A Vanishing Breed: How the Decline in U.S. Farm Laborers Over the Last Decade Has Hurt the U.S. Economy and Slowed Production on American Farms

New American Economy’s new report, “A Vanishing Breed: How the Decline in U.S. Farm Laborers Over the Last Decade Has Hurt the U.S. Economy and Slowed Production on American Farms,” shows that in the last decade, as fewer young agricultural workers have come to the United States, the number of field and crop laborers available to farms has been rapidly declining. This drop has created a severe labor shortage in many key parts of the country vital to American farmers and iconic crops. It has also had an impact far beyond rural America: The lack of workers has not only hurt the ability of U.S. farms to grow and expand, it has cost our economy tens of thousands of jobs in related industries like trucking, marketing, and equipment manufacturing.

Findings include:

The supply of workers available to U.S. farmers has been rapidly declining.

  • Between 2002 and 2014, the number of full-time equivalent field and crop workers has dropped by at least 146,000 people, or by more than 20 percent. Wage patterns indicate that this caused a major labor shortage on U.S. farms.

The labor shortage has hurt our country’s ability to produce labor-intensive fruits, vegetables, and tree nuts.

  • Had labor shortages not been an issue, production of these crops could have been higher by about $3.1 billion a year. Given that farm revenues often trickle down to other industries in our economy, that $3.1 billion in additional farm production would have led to almost $2.8 billion in added spending on non-farm services like transportation, manufacturing, and irrigation each year. That spending would have created more than 41,000 additional non-farm jobs in our economy annually.

The number of potential farm workers immigrating to the United States has greatly slowed over the last decade.

  • Between 2002 and 2012, the number of new field and crop workers immigrating to the United States fell by roughly 75 percent. This led to a drop in the number of entry-level workers available for difficult jobs like hoeing, harvesting, and planting.

Some parts of the country were particularly hard hit by the recent labor decline.
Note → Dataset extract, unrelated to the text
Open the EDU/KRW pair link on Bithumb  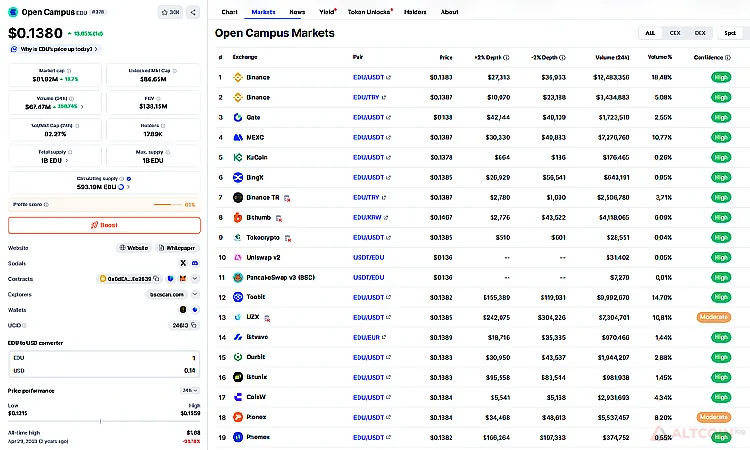[367, 218]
  • The number of full-time equivalent field and crop workers in California declined by about 85,000 people between 2002 and 2014. The vast majority of this decline happened before the drought started in 2011. The southeastern part of the United States was also hard hit. Alabama, Georgia, and South Carolina lost about 8,500 workers total, or more than one in four of the crop workers employed in 2002. Colorado, Nevada, and Utah lost 36.7 percent of their full-time equivalent field workforce, or 7,029 people.

Today’s field and crop workers are rapidly aging, signaling even greater potential future challenges when the current generation of workers retires.
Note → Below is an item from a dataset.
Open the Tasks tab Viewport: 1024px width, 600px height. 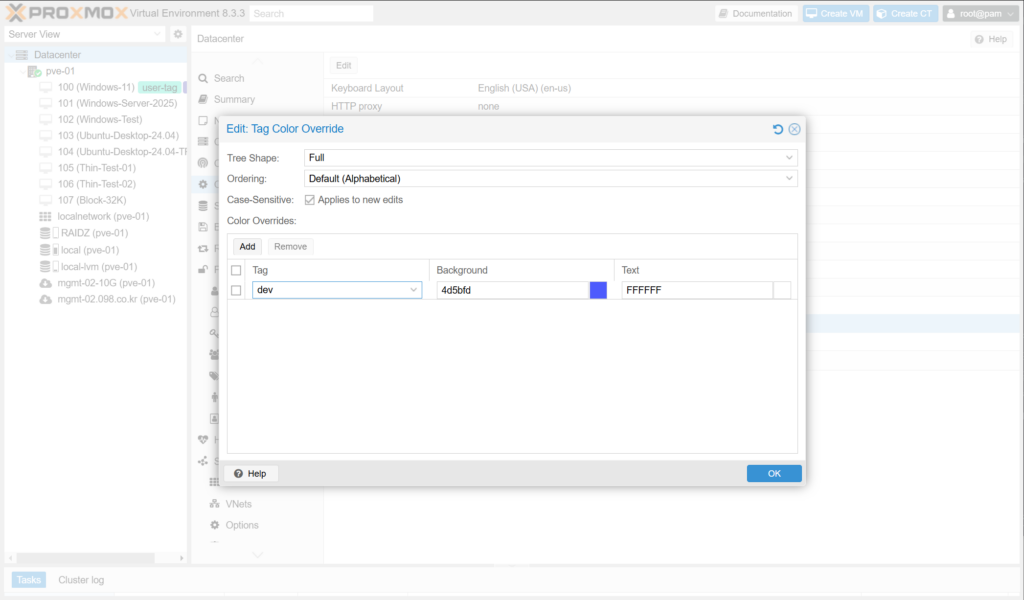click(x=28, y=580)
  • While 36.1 percent of field and crop workers during the 1998–2002 period had arrived in the United States within the past five years, just 11.5 percent were in that situation by 2008–2012. Because many new immigrant farmworkers tend to be young, this has caused the workforce to age dramatically. While 14.2 percent of farmworkers were 45 years old or older in the 1998–2002 period, by 2008–2012, that figure had more than doubled, reaching 27.1 percent.

U.S.-born workers are not filling labor gaps on American farms.

  • From 2002 to 2014, the increase in U.S.-born workers offset less than three percent of the dramatic decline in field and crop workers on U.S. farms caused by dwindling foreign-born workers.